You’ve had an interesting journey in your career. Can you tell us how you got here?
“I have never really had a grand plan on how my career should turn out. I got into finance because I studied stochastic optimization in graduate school. I graduated in the middle of the 2000s and since derivatives were the talk of the town at that point, it was a sensible channel for gainful employment given my affinity for math.”
“But a few years after I joined that world, the global financial crisis sent a shock wave that rippled through the system. I did some soul searching and, lo and behold, discovered that the buy-side of finance was very interesting, involving a lot of different disciplines. Investors do not buy securities only because they are cheap; behavioral and social elements also influence investment decisions.”
“Although it was a tricky environment to navigate in 2009-10, Google at the time was setting up their own trading desk to manage their assets, and I was fortunate to be able to seize the opportunity. After arriving at Google, I started to really appreciate the power of data and algorithms. Back then, it was still early days in this field and the concept of nowcasting was popularized by the chief economist at Google, Hal Varian, who published an academic paper on the topic.”
“Witnessing how you could gain insights through the use of data really piqued my interest. And in a bid to satisfy my curiosity, I found my way to Blackrock, specifically to their Scientific Active Equity unit. This was a great experience for me as I was able to put my education from Google into practice. It involved the use of non-standard financial information – or what is now termed alternative data – to examine the performance of companies beyond a financial statement perspective.”
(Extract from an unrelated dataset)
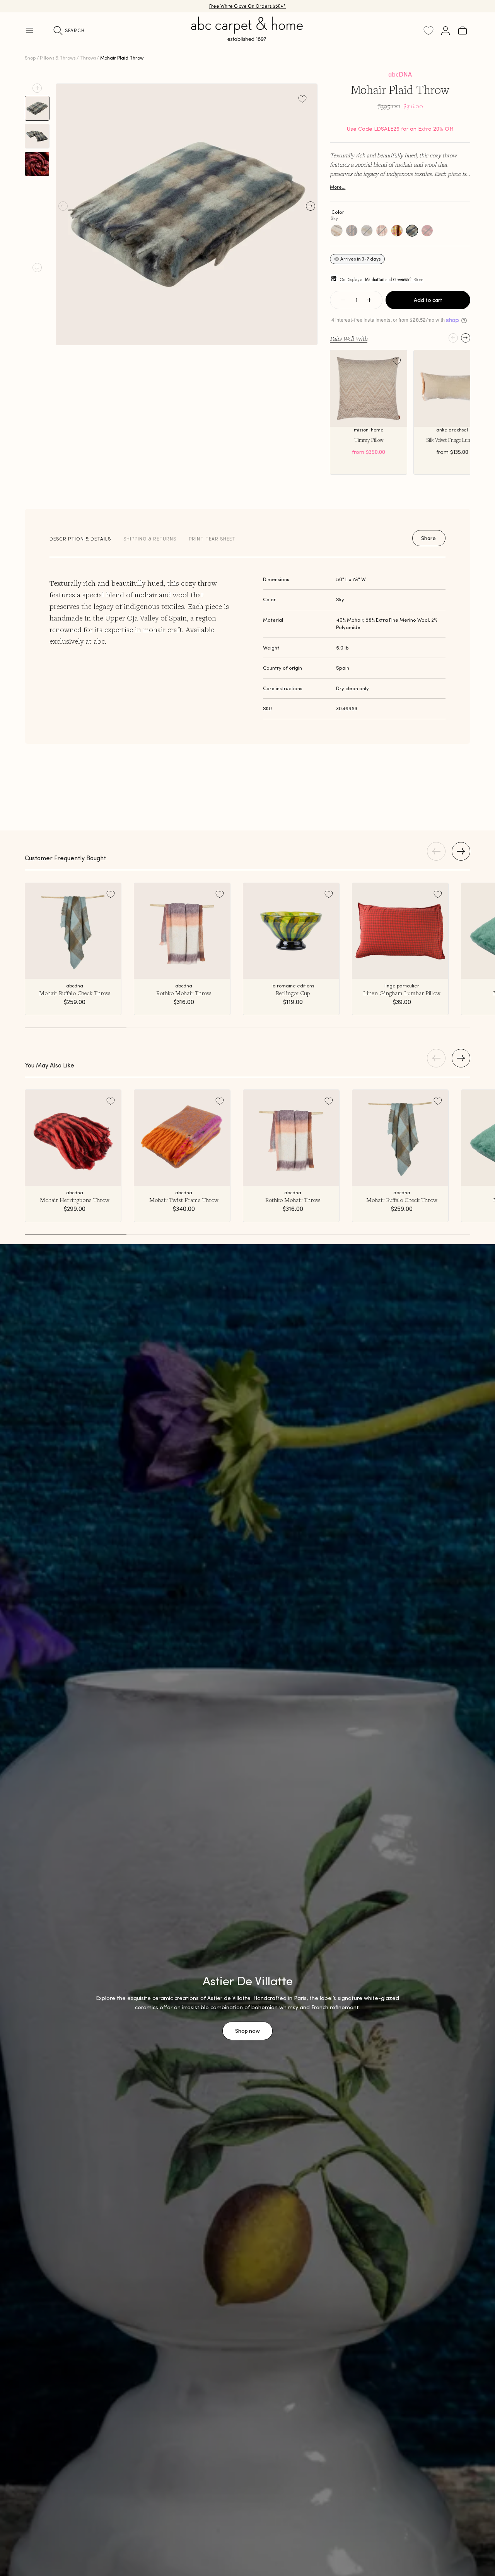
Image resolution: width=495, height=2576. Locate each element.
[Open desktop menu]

“From alternative data, you naturally gravitate towards algorithms, machine learning (ML), natural language processing (NLP) and so on, as these are some of the necessary tools for analyzing unstructured data. So I have been on this journey for 17 years. And so far, so good. Finance is an evergreen field as there is always a quandary that perplexes the market. This makes it fascinating, so I am very lucky in that sense. Even though I began with no grand plan, it has worked out well so far.”
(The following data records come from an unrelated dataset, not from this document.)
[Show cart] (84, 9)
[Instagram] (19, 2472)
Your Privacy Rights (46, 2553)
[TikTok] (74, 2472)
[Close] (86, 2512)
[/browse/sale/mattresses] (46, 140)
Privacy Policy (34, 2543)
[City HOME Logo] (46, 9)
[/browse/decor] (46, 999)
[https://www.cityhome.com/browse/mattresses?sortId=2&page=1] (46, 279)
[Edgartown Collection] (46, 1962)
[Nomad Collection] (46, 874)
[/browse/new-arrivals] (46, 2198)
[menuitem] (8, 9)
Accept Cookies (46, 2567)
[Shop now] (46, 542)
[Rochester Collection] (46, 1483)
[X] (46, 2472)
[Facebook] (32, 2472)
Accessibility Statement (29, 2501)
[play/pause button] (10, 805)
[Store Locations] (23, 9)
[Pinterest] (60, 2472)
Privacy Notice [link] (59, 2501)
So what led you to join Robeco?
Robeco approached me with an exciting challenge of developing and driving its alternative alpha offering. This grabbed my attention given that it is a big area of interest for me. To be honest, I initially knew very little about Robeco as I had worked in the US for my entire professional career. But after doing my homework, I was impressed by its historical heritage, global presence as well as its well-regarded quant and sustainability capabilities.”
“As Americans, we also draw a lot of inspiration from our European peers in terms of thought leadership in the field of sustainability. And given that it is close to my heart, the opportunity to take my career to the next level, particularly from a sustainability perspective, really appealed to me. Again, working for a European firm was never part of a grand plan, but the nature of the opportunity attracted me.”
And what is your initial impression?
“First of all, I have been pleasantly surprised by the level of talent in our quant research team. Also, the team culture is refreshing as my colleagues are very open and collaborative. One of the things I enjoy about Dutch culture is the directness and high level of transparency. This can be discomforting for some people, but I find it stimulating as I believe open communication is critical from a research perspective. Research is underpinned by ideas and a conducive culture promotes contributions from everyone. What you do not want is a situation where junior colleagues fail to speak up in fear of contradicting the views of their senior peers.”
“From an infrastructure perspective, it is probably the best I have seen. My colleagues spent three years building this cutting-edge, cloud-based infrastructure, and now virtually everything that we do can be done on the cloud using the latest architecture. Importantly, this is accompanied by well-written and well-documented code. Setting this up is no mean feat as it requires significant investment and lots of time. But it builds a great foundation that I believe will yield dividends down the road for the quant research team and the organization as a whole.”
What is the power and appeal of alternative data?
“Using an analogy, investing in a company is similar to buying a house. You want to do your due diligence before making a decision. While traditional data based on financial statements can shed light on key characteristics, it does not give you the complete view. In terms of a house, this could be the square footage of the property, number of rooms, amenities, etc. But additional information like the structural integrity of a building, level of natural air flow and lighting as well as the friendliness of neighbors can influence the decision of a prospective buyer. This is more akin to alternative data.”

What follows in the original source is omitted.